NAFCU Cautions NCUA’s Taxi Medallion Portfolio a Potentially Bumpy Ride for Credit Unions As…

ARLINGTON, Va.—NAFCU is calling NCUA’s portfolio of taxi medallion loans a “risk” to credit unions.

NAFCU's Share Insurance, Liquidity and Development Fund Oversight Committee (SIF Committee) – in a letter to NCUA Chairman Rodney Hood – shared its analysis regarding the NCUA's "stewardship of taxi medallion loans acquired through the resolution of credit unions which held such loans in high concentrations."

"We note that such a large amount of assets under active management by the NCUA's Asset Management and Assistance Center (AMAC) is without recent precedent," the letter states. "…The SIF Committee is concerned that the unusually large asset portfolio strains agency resources and poses a risk to the credit union community so long as it is under management by AMAC."

As CUToday.info reported here, NCUA is now soliciting bids for its entire taxi medallion loan portfolio, which includes approximately 3,500 medallions from New York City and Chicago. But one member of Congress has urged NCUA to delay any sale of the portfolio as the City of New York and others discuss some sort of financial assistance plan for borrowers who borrowed heavily to buy the medallions prior to the crash in inflated values.

NCUA came to own the medallions as the result of the failure of a half-dozen credit unions that specialized in making medallion loans. The failures cost the insurance fund nearly three-quarters of a billion dollars.

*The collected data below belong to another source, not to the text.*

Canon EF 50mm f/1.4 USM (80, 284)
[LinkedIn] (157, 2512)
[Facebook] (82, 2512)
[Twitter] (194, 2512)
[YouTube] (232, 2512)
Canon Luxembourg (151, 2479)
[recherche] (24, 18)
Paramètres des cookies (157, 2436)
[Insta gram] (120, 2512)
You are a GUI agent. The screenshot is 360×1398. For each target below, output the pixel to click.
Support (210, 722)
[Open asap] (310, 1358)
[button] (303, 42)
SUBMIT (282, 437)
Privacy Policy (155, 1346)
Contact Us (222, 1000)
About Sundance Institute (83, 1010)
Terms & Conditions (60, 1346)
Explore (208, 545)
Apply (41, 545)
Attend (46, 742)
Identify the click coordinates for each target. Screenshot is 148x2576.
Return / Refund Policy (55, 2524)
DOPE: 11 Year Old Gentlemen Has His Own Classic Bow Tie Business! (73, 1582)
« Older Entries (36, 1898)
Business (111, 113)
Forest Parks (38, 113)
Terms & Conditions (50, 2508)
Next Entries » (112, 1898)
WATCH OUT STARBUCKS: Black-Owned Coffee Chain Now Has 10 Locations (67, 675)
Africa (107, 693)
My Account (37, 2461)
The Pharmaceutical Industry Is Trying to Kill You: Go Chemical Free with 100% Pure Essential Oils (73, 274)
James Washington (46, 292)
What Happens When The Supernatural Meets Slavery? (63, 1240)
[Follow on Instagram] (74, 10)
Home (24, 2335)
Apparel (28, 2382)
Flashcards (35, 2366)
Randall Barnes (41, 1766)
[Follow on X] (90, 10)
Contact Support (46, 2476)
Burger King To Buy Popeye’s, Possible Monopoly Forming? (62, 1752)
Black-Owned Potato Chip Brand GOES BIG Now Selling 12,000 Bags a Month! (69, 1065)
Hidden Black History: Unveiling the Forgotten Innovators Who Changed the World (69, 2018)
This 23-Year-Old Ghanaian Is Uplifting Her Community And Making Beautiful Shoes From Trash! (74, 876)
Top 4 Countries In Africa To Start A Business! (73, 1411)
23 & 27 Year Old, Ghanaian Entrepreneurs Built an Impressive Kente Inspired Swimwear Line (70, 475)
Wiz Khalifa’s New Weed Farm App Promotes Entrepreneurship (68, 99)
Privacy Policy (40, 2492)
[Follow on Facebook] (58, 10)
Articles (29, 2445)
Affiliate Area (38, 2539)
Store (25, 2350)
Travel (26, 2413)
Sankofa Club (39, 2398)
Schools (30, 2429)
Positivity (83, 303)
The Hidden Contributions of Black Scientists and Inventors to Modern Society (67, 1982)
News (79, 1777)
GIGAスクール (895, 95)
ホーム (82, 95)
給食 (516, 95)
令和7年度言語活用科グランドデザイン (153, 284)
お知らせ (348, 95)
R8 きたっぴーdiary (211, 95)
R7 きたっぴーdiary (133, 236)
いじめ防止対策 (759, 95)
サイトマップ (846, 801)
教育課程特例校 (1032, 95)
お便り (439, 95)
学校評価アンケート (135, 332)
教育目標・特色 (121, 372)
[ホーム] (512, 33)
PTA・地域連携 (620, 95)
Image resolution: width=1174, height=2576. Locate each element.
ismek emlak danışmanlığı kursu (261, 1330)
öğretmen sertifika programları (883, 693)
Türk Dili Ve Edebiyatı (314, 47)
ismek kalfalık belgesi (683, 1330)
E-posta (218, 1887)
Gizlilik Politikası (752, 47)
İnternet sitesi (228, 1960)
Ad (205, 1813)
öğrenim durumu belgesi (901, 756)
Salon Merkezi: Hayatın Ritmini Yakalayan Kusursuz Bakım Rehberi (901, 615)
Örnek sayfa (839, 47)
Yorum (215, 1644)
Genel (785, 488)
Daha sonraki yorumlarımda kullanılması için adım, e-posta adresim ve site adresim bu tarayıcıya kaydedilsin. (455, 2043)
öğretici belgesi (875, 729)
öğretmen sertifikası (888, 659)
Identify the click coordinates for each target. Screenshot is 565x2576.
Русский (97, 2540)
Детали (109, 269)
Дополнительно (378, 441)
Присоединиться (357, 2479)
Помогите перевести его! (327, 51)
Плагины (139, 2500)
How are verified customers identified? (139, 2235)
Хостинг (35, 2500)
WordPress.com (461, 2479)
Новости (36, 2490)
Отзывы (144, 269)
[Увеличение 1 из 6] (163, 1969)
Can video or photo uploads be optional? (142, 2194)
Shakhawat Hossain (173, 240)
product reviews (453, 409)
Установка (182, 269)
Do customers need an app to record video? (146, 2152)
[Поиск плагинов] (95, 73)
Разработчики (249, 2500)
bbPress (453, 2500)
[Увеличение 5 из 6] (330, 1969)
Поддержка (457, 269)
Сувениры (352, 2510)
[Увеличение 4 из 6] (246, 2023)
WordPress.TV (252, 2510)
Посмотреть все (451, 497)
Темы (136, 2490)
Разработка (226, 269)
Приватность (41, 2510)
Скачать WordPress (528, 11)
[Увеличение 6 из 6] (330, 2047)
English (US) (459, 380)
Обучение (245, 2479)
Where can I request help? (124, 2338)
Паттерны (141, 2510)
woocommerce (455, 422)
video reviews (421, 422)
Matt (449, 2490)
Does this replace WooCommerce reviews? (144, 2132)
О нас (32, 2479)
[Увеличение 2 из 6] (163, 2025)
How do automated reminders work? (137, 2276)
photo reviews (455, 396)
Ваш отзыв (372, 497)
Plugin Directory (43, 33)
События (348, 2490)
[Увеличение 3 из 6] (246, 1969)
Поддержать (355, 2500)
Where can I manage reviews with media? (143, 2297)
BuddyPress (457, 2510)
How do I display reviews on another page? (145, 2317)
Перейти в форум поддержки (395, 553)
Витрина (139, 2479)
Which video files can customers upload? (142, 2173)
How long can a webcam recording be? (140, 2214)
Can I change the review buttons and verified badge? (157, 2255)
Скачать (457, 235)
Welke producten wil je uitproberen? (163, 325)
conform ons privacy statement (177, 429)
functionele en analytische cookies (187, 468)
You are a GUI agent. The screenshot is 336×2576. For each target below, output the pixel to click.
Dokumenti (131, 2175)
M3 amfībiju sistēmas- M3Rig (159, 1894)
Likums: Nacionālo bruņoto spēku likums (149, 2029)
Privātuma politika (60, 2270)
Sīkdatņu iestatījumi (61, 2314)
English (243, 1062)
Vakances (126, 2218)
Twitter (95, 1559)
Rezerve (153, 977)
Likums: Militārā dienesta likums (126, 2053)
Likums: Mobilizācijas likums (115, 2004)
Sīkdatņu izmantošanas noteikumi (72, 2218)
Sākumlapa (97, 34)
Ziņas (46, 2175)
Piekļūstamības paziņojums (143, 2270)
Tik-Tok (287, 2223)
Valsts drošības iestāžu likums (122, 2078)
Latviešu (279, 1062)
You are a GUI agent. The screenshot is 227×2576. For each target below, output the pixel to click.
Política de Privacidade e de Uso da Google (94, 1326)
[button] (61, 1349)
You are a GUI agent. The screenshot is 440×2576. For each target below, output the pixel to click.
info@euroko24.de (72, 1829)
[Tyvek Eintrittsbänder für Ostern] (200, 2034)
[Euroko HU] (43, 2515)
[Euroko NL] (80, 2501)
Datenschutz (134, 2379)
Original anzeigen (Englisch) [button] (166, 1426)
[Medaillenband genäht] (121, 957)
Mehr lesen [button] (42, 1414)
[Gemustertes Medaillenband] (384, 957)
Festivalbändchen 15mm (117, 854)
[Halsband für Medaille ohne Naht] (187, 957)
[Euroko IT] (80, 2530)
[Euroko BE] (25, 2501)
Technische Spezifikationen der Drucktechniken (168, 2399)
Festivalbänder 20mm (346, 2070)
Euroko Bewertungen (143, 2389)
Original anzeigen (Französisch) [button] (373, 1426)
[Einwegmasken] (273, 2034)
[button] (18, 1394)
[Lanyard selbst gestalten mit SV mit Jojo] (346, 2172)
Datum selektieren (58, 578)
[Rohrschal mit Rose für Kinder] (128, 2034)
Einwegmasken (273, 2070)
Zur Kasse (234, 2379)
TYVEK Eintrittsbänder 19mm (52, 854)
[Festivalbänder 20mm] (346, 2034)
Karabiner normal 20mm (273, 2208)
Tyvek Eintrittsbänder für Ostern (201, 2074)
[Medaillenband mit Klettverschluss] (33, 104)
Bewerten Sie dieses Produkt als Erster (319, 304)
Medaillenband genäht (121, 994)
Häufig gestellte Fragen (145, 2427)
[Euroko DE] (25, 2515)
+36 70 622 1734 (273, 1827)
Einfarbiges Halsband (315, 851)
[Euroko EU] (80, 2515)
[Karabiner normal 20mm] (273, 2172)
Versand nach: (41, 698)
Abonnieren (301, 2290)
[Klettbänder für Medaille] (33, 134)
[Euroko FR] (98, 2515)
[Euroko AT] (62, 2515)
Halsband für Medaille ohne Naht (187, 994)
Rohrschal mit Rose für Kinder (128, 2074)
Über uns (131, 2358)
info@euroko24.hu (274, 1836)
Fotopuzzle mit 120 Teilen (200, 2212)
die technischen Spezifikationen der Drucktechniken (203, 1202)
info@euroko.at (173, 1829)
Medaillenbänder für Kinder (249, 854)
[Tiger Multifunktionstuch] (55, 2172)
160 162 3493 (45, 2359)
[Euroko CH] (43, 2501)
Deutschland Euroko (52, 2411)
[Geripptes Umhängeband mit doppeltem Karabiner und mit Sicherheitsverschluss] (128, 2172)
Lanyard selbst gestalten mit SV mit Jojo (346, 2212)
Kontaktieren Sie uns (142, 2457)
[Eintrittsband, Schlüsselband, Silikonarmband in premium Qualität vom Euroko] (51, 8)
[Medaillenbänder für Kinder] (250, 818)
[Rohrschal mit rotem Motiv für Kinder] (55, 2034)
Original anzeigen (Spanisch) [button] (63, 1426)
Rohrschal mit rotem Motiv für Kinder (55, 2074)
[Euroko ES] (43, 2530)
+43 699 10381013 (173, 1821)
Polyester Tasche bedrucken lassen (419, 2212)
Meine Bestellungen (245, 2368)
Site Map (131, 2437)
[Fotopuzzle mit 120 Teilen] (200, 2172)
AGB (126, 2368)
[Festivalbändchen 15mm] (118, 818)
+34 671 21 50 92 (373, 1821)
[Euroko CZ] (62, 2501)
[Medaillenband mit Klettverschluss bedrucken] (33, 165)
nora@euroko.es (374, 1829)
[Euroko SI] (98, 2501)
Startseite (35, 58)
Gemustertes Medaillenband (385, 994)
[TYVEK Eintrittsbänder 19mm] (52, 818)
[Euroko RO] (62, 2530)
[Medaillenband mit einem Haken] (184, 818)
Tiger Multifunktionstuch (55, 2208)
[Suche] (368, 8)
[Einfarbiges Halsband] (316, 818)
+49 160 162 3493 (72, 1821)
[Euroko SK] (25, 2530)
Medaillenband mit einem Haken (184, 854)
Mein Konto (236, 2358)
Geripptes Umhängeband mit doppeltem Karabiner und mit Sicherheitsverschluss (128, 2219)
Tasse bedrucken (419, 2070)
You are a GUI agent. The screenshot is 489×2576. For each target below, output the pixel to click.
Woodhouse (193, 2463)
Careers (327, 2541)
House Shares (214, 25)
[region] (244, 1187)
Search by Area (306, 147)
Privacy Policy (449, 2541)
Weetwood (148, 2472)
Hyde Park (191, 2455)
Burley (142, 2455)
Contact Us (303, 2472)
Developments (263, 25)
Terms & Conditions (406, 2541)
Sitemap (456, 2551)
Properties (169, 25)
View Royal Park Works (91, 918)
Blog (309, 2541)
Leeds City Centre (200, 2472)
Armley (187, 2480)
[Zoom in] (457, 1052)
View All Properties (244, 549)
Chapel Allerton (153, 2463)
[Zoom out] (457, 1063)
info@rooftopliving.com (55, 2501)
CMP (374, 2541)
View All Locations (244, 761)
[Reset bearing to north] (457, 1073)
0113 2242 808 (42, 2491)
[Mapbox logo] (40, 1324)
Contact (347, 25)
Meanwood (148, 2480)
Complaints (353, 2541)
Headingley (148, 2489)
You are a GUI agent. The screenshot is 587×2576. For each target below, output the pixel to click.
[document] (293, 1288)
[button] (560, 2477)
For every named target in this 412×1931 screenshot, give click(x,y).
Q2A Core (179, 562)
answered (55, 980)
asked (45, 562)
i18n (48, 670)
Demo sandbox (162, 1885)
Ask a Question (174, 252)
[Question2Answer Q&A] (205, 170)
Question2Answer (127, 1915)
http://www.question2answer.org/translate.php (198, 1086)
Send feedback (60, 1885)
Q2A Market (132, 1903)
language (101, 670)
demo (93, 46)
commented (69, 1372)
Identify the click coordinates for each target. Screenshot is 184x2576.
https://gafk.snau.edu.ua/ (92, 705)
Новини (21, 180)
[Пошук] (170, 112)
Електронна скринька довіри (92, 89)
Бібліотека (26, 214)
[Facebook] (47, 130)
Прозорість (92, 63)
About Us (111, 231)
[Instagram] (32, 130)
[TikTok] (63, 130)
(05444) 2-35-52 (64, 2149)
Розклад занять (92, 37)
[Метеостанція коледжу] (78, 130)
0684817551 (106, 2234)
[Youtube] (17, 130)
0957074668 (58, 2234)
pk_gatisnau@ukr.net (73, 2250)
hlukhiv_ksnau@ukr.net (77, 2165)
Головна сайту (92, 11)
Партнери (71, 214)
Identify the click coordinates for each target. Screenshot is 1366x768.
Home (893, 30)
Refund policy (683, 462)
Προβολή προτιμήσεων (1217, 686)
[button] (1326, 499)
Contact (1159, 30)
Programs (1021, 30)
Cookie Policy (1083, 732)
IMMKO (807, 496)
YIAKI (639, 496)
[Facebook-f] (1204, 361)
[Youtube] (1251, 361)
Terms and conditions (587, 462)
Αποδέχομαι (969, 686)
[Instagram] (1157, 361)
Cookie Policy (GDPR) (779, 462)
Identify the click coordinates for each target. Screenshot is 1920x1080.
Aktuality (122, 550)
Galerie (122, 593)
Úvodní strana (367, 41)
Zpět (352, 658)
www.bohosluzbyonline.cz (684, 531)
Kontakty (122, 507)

Support for ‘Expeditious Sale’

The committee said it supports NCUA's efforts to obtain "an expeditious a sale as possible, so long as the agency is able to get a fair price for the portfolio." 

The question of what constitutes a fair price is one that could pose a challenge, NAFCU said.

"NAFCU members have expressed questions and concerns relative to the factors NCUA will use to determine whether or not an offer represents fair pricing, given the rarity of these transactions in the open market," the committee wrote. "Ultimately, if it is determined that a fairly-priced transaction is not feasible at this time for the entire portfolio of medallion loans, the NCUA should consider exploring other avenues to achieve a fair price in the most expeditious way possible."

In addition, the committee urged NCUA to manage the assets transparently to the extent that it could without impacting safety and soundness.